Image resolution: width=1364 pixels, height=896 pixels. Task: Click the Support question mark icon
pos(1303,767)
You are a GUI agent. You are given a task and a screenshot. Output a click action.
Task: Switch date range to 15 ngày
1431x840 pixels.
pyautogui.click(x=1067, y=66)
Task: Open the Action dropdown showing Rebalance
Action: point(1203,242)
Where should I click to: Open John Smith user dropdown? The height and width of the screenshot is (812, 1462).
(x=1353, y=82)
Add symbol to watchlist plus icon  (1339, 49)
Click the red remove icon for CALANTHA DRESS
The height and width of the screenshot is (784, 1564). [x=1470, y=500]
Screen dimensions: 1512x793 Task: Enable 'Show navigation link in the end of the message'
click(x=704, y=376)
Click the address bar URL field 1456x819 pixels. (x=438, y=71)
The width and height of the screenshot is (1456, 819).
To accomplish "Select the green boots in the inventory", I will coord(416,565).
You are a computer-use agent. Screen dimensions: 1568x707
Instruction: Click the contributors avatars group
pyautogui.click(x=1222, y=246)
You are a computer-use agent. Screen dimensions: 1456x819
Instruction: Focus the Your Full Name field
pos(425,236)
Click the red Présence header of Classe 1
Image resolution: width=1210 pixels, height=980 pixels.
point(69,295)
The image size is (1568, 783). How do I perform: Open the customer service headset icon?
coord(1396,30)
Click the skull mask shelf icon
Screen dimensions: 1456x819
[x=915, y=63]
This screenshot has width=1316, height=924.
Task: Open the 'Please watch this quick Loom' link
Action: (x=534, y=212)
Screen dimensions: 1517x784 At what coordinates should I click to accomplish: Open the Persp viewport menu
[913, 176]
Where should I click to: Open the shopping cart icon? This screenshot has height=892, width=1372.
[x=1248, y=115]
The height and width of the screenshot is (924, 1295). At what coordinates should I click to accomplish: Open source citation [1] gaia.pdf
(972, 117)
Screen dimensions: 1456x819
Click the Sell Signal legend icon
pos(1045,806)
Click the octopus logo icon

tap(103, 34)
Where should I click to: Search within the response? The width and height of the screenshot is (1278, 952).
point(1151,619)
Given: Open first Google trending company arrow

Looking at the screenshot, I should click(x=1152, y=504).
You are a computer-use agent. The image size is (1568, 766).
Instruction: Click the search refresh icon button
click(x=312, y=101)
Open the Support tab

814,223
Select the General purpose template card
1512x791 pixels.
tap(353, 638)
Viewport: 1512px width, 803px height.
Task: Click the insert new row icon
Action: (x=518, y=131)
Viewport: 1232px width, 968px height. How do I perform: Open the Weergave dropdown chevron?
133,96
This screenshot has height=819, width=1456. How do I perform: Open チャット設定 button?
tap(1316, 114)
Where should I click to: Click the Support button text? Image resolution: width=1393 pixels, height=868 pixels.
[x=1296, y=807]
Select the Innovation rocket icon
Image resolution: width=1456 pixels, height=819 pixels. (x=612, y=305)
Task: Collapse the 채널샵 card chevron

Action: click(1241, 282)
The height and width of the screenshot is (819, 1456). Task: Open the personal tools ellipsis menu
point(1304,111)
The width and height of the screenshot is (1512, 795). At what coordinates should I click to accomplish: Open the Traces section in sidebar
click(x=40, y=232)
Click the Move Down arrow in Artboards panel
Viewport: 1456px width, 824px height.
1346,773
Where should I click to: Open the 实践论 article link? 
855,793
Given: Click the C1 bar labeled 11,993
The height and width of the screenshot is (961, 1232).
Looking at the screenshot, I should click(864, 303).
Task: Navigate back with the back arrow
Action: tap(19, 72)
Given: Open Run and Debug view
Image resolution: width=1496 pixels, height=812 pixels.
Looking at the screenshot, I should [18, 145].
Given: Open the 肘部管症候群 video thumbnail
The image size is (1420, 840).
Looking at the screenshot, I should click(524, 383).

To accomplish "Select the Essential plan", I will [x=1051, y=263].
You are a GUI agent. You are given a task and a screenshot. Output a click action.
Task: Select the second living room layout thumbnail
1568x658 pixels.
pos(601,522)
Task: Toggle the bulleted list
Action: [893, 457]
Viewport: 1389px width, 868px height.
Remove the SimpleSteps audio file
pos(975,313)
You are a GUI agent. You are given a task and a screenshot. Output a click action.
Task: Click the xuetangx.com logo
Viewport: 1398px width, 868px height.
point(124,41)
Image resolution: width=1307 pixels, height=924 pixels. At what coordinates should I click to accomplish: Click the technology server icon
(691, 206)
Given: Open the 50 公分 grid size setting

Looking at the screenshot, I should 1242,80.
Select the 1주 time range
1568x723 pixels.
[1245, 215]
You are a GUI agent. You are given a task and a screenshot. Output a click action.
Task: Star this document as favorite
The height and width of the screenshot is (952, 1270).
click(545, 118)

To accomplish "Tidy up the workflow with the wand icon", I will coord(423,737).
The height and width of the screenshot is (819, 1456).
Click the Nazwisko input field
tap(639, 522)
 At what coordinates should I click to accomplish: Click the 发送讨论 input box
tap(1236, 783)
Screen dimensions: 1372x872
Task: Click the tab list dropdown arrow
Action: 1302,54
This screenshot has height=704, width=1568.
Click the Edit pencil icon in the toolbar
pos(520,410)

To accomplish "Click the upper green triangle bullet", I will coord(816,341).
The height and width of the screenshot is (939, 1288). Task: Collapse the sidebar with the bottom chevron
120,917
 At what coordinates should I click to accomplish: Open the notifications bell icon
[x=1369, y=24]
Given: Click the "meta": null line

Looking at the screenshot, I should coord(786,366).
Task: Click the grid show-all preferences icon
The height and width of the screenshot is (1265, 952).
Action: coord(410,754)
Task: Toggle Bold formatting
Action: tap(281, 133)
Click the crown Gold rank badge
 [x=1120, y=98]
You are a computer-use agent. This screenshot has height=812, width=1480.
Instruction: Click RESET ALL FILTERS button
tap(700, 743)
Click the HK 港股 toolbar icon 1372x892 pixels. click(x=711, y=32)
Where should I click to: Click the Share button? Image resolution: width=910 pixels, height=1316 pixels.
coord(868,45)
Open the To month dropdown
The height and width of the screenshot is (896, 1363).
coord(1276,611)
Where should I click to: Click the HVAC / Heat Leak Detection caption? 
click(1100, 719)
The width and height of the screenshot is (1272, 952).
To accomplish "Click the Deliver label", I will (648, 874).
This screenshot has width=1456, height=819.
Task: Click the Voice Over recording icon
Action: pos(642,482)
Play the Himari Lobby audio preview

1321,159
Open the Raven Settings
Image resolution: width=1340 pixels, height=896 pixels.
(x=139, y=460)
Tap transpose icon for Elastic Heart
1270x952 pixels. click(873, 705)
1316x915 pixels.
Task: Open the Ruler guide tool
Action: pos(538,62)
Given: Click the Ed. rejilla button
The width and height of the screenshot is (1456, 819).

WORK TO COMPLETE:
Pick every line from the listing holding the string "computer", and copy it.

TASK SOLUTION:
You are a computer-use agent. Screen dimensions: 1568x707
You are a computer-use agent. Screen dimensions: 1456x819
You are a computer-use agent. The image size is (1568, 766).
You are a computer-use agent. This screenshot has height=812, width=1480.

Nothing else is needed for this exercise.